Whenever the word "computer" appears in a line of the listing, copy that line.

SUPPLIED DATA

####

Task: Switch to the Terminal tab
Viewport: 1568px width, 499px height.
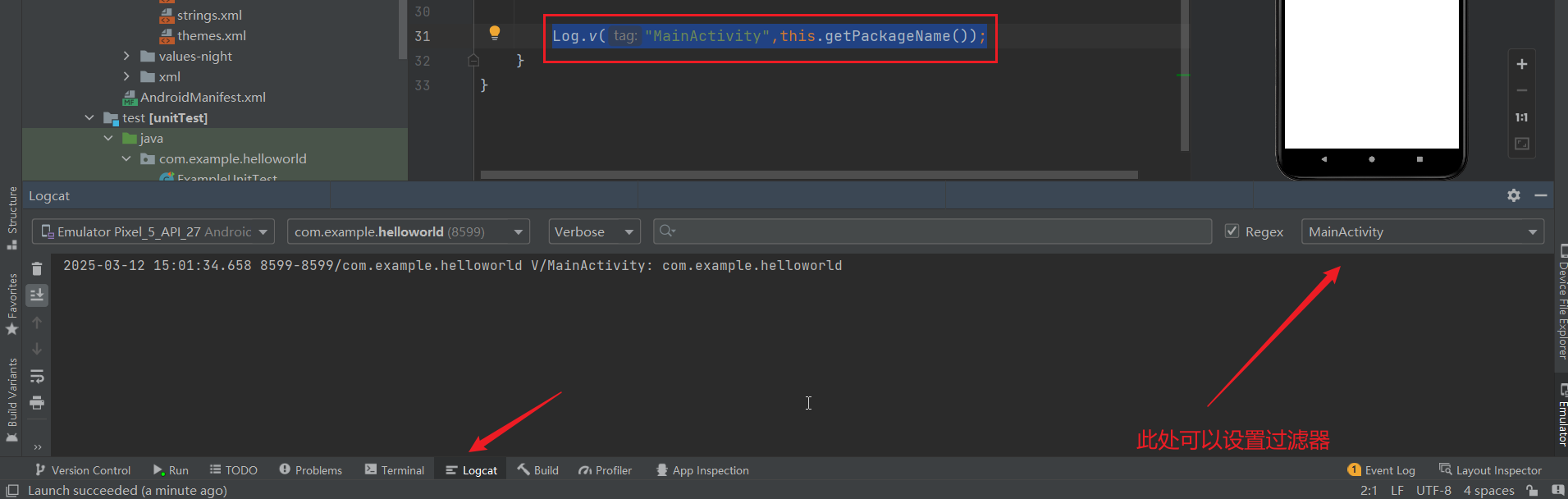Action: (x=395, y=470)
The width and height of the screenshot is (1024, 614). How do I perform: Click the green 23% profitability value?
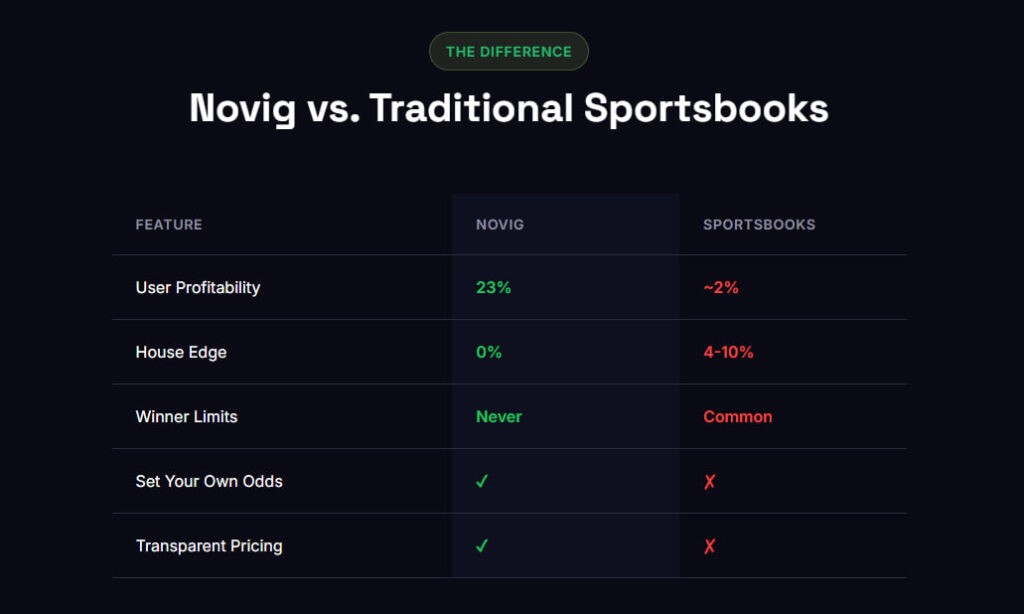tap(494, 288)
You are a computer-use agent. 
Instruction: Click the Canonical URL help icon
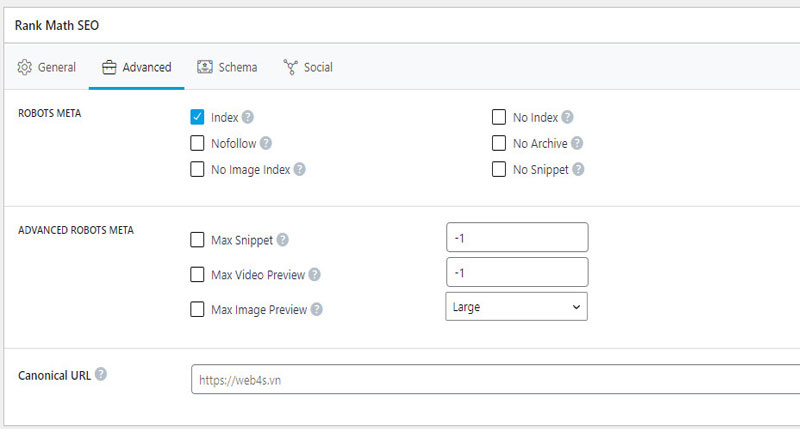pyautogui.click(x=101, y=375)
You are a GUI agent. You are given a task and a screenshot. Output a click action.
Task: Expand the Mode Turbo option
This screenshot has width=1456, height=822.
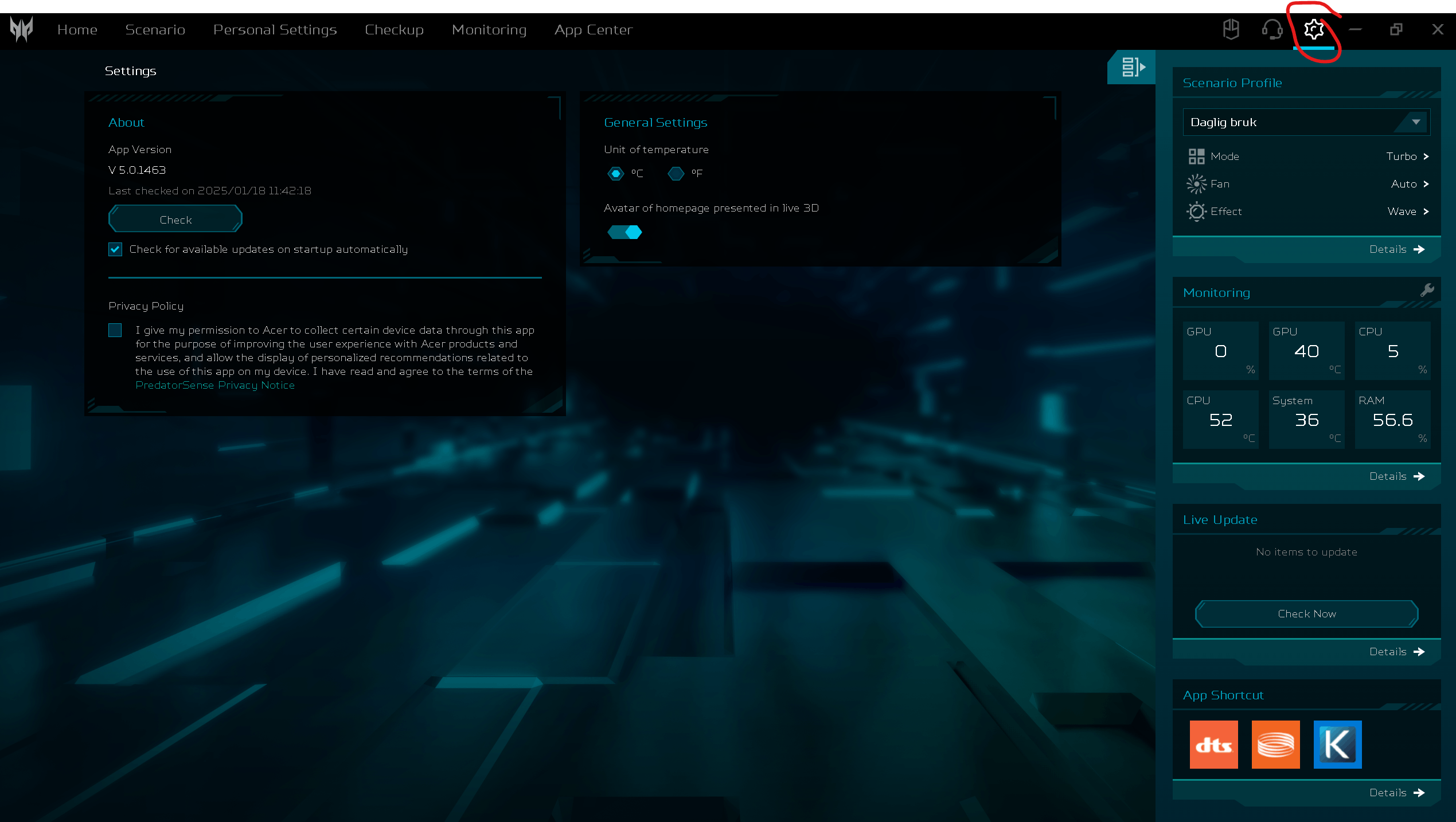(1306, 156)
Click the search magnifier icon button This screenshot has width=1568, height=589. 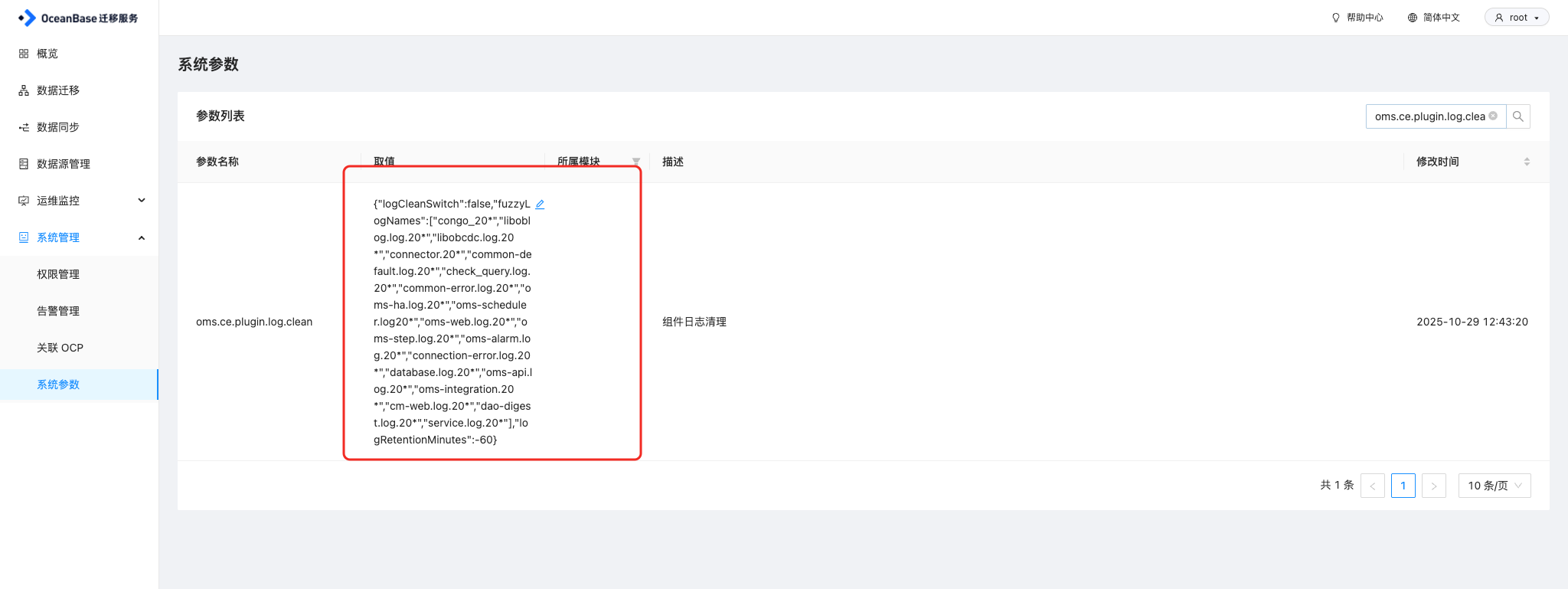click(1518, 116)
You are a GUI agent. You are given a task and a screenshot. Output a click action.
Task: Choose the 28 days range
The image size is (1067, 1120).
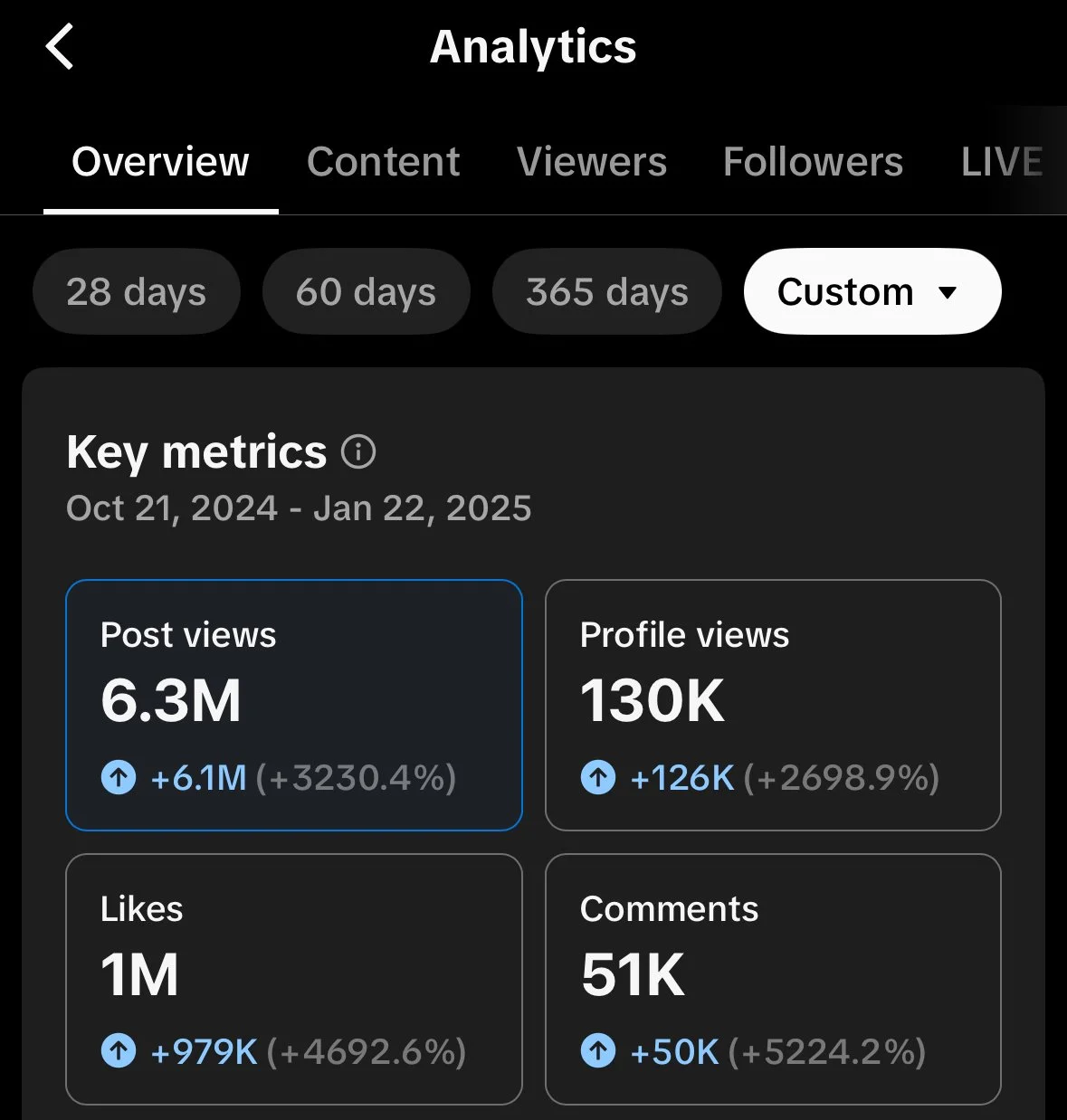136,291
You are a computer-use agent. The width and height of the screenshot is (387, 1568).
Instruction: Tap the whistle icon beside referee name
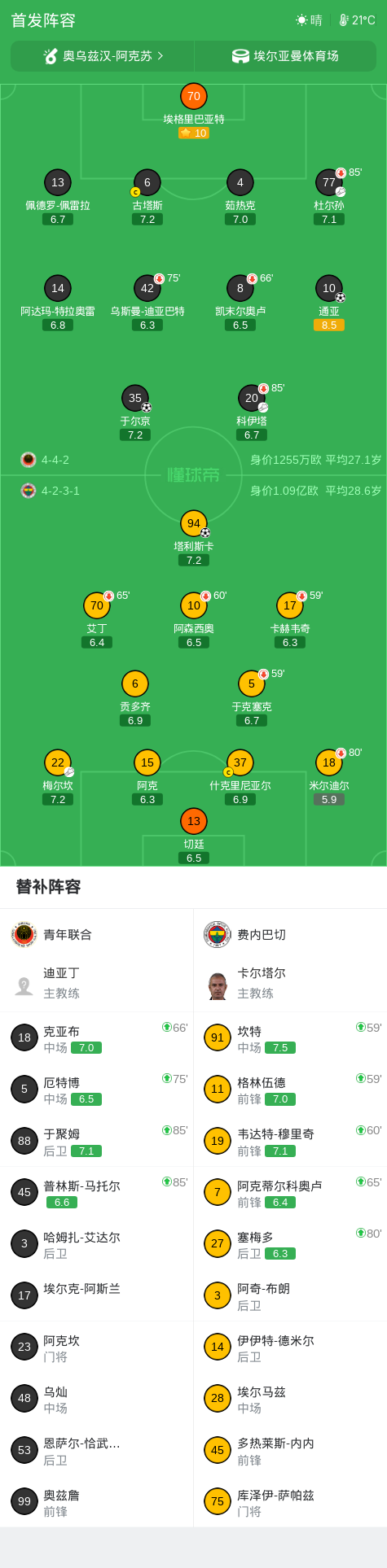pos(51,56)
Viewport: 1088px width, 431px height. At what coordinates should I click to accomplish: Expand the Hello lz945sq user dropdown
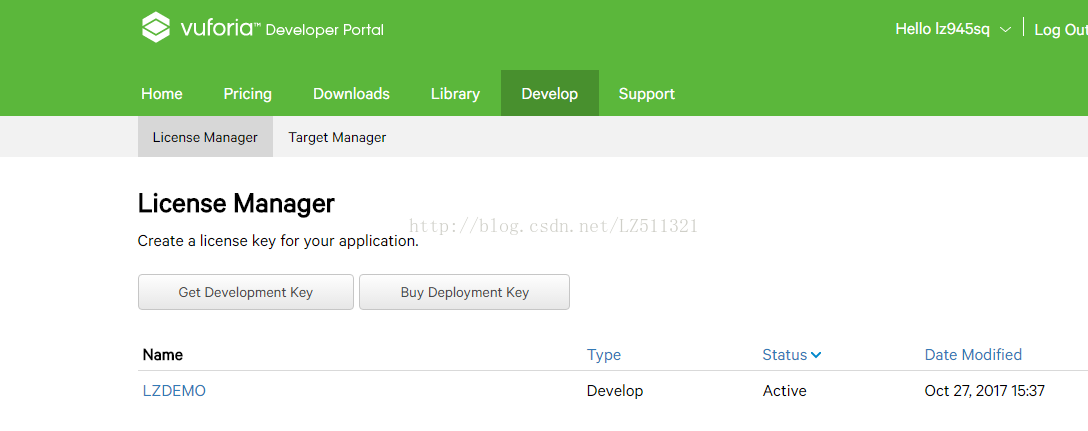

####

RESULT OF THIS EXERCISE
You are a computer-use agent. 
You are a computer-use agent. The width and height of the screenshot is (387, 1568).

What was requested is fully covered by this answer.